*** Records for this exercise Section Begins ***

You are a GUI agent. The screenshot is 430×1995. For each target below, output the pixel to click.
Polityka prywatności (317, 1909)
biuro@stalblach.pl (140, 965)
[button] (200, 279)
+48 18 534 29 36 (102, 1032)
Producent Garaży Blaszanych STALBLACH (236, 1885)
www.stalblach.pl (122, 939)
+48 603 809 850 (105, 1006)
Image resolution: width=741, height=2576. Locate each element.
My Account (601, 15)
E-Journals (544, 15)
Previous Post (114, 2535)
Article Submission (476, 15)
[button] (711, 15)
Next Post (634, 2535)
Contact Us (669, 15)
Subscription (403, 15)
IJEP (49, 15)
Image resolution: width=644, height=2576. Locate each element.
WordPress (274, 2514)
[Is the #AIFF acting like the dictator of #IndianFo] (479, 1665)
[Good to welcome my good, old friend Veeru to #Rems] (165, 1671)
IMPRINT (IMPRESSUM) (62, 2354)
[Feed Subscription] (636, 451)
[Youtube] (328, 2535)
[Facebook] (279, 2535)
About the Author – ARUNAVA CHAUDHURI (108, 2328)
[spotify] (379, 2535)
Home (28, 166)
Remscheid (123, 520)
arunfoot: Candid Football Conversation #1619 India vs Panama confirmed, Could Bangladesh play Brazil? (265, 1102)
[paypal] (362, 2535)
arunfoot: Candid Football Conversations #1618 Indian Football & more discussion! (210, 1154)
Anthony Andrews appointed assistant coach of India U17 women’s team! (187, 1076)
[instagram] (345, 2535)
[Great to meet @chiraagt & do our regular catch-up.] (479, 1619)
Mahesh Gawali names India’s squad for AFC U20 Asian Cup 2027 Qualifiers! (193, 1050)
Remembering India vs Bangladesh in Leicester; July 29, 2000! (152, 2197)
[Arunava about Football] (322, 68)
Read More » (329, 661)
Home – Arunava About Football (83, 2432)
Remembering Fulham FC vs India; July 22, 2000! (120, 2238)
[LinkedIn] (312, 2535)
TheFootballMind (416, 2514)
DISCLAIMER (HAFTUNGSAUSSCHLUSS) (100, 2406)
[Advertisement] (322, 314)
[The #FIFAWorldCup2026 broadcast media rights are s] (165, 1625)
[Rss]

*** Records for this exercise Section Ends ***

Your task:
What you return must be the lines above that run from the line with "[Great to meet" to the line with "[Arunava about Football] (322, 68)", inclusive, each copied exactly.

Task solution:
[Great to meet @chiraagt & do our regular catch-up.] (479, 1619)
Mahesh Gawali names India’s squad for AFC U20 Asian Cup 2027 Qualifiers! (193, 1050)
Remembering India vs Bangladesh in Leicester; July 29, 2000! (152, 2197)
[Arunava about Football] (322, 68)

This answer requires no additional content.